= Beginning of Section =

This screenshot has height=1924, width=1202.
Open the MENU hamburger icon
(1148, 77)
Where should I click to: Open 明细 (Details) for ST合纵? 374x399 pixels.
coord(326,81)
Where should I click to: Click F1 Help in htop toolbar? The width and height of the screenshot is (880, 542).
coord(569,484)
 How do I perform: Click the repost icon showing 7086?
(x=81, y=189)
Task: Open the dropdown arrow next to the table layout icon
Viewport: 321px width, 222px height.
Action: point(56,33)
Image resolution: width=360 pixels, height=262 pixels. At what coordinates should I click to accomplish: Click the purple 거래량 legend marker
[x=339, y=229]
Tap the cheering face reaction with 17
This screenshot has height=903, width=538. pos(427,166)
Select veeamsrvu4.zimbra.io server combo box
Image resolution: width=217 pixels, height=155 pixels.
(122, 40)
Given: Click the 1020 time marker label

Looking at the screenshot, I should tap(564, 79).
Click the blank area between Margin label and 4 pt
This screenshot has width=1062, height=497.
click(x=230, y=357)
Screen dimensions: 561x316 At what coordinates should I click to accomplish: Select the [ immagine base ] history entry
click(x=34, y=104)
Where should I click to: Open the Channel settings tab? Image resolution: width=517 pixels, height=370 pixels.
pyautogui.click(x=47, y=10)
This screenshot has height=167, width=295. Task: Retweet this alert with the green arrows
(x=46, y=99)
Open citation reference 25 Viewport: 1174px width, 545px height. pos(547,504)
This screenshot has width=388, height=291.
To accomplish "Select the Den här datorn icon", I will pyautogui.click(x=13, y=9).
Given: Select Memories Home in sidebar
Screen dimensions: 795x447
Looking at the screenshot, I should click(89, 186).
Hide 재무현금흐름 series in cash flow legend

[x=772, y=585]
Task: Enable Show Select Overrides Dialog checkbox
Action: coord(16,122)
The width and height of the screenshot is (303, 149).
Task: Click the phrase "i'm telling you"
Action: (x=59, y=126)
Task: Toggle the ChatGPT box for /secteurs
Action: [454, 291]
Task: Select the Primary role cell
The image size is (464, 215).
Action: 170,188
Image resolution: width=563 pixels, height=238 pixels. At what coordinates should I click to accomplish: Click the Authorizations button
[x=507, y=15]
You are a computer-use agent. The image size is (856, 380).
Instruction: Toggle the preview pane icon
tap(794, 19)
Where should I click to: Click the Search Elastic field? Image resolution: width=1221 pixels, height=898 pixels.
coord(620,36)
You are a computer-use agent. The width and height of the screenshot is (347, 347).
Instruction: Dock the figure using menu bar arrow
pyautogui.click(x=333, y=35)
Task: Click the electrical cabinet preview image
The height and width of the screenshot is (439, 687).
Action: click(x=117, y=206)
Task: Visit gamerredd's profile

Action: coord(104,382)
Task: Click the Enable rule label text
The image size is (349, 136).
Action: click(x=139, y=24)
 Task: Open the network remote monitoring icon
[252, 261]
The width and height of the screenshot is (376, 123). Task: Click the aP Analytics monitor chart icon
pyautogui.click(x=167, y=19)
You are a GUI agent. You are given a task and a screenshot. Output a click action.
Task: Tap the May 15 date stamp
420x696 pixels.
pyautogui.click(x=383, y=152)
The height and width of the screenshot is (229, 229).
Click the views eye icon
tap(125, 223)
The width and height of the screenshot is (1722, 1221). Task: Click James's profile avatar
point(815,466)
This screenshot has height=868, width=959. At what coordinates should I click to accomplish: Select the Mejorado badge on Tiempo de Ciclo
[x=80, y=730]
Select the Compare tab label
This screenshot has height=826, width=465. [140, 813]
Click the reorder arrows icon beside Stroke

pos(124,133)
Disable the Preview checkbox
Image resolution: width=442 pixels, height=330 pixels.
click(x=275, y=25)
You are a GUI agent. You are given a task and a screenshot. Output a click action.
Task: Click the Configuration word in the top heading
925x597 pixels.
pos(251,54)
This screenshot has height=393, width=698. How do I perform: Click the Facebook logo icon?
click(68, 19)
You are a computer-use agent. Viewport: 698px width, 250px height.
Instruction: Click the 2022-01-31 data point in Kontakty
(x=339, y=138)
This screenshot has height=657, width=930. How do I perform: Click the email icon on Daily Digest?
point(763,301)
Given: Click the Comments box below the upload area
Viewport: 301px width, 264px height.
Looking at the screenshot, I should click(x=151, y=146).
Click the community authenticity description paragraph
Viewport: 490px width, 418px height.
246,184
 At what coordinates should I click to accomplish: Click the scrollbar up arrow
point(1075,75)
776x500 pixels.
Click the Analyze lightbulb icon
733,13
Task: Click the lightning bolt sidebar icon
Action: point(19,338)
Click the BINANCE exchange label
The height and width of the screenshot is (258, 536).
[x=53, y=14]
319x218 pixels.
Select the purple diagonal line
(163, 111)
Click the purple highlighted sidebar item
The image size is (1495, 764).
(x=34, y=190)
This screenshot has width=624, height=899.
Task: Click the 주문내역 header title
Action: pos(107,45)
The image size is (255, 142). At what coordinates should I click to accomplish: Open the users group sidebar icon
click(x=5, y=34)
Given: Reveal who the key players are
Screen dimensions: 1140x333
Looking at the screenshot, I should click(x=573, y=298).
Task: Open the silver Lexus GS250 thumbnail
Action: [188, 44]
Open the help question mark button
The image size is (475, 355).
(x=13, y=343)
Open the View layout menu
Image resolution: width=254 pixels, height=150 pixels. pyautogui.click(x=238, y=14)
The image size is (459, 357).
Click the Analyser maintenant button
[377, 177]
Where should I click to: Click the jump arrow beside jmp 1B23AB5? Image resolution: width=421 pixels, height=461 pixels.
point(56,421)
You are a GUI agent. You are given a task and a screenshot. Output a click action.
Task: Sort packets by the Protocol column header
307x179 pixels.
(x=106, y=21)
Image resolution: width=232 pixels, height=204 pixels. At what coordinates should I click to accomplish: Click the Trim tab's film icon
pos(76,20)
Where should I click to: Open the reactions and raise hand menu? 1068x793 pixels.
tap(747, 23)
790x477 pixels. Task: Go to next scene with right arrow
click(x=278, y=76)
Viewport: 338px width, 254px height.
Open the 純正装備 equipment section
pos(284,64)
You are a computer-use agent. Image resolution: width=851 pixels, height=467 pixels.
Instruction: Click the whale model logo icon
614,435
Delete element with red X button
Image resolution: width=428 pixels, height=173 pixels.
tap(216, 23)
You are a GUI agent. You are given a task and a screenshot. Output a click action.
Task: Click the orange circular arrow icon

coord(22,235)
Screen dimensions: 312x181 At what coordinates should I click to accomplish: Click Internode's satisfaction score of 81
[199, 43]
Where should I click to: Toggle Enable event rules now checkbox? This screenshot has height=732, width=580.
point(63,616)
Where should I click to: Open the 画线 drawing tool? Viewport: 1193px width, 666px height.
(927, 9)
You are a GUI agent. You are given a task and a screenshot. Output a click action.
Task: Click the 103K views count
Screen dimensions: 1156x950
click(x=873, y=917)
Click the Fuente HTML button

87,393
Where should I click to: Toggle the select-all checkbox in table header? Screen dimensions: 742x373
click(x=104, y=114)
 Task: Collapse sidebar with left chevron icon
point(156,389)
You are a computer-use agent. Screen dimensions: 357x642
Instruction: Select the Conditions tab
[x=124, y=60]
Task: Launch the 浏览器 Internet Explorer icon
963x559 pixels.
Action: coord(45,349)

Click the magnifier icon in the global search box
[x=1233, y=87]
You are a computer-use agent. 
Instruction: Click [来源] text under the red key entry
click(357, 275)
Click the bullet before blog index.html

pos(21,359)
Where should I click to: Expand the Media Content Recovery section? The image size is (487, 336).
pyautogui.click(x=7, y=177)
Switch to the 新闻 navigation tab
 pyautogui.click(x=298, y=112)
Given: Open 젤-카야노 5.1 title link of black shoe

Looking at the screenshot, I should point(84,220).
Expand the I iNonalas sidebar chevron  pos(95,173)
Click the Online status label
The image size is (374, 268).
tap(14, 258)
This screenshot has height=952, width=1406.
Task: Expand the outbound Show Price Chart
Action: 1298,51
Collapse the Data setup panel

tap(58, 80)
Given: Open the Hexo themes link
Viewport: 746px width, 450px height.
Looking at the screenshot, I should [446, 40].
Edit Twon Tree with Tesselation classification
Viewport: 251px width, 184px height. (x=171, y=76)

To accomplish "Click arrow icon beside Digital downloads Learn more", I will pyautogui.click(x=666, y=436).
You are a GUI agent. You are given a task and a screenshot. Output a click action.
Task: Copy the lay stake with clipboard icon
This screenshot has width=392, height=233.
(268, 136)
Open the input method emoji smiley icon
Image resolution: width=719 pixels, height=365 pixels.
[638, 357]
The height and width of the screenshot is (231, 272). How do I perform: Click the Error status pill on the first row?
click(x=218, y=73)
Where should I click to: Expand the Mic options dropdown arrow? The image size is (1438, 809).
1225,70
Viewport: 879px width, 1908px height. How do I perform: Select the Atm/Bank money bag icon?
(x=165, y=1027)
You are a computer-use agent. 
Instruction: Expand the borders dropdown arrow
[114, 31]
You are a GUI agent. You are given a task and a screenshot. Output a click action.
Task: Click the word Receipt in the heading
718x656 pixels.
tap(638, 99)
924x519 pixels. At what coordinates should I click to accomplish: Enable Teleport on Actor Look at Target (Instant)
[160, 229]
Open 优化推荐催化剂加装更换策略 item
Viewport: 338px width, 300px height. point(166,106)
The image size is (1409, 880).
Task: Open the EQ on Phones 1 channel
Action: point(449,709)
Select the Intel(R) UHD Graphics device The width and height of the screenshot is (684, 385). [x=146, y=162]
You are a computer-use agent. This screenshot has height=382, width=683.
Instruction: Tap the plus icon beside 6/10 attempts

= End of Section =

* AIM OF THE TASK: Whenever the string "will" shows up in a line above, copy that line.

* ANSWER TO THE PROBLEM:
To accomplish "Select the Den här datorn icon", I will pyautogui.click(x=13, y=9).
To accomplish "Click arrow icon beside Digital downloads Learn more", I will pyautogui.click(x=666, y=436).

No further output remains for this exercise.